RAW DATA:
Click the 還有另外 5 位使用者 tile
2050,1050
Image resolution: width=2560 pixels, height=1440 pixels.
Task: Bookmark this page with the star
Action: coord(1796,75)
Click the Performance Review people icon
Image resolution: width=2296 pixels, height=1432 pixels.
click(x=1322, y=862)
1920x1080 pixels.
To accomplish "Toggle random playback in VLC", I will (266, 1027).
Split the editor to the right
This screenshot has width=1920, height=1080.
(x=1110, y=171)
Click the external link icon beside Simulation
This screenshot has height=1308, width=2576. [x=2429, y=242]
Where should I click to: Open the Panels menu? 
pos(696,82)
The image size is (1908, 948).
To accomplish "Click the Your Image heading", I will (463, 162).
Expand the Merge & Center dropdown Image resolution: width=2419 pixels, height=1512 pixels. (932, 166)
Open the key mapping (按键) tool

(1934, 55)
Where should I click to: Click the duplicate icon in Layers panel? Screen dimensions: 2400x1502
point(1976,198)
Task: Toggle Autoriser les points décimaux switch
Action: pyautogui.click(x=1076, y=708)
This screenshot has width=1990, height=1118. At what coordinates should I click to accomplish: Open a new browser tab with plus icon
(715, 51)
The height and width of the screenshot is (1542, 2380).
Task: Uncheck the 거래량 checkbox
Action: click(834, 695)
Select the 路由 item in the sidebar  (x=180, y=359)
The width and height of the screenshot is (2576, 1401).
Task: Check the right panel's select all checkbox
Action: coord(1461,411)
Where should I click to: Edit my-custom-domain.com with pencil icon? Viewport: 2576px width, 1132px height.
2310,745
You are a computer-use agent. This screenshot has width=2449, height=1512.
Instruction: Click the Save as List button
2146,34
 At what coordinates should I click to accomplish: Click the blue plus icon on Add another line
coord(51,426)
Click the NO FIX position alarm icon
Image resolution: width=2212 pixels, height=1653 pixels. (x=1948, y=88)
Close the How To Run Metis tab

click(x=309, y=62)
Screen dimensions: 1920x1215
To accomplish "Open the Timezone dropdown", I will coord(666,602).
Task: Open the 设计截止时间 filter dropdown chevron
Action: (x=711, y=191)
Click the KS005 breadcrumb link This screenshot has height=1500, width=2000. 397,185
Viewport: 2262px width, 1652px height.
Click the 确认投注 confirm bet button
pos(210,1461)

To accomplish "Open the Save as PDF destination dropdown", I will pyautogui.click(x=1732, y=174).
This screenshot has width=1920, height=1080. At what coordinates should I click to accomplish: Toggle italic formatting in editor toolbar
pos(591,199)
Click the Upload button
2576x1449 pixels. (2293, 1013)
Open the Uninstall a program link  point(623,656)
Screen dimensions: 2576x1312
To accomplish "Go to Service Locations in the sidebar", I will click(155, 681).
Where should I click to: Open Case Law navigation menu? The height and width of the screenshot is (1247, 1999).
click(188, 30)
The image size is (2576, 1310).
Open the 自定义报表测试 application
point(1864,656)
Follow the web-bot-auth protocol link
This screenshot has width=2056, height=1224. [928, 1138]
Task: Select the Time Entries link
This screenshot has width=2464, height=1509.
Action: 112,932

WORK TO BE COMPLETED:
Work through the records above. Copy every line with the string "size".

ANSWER FOR THE TASK:
The image size is (1908, 948).
The image size is (2576, 1310).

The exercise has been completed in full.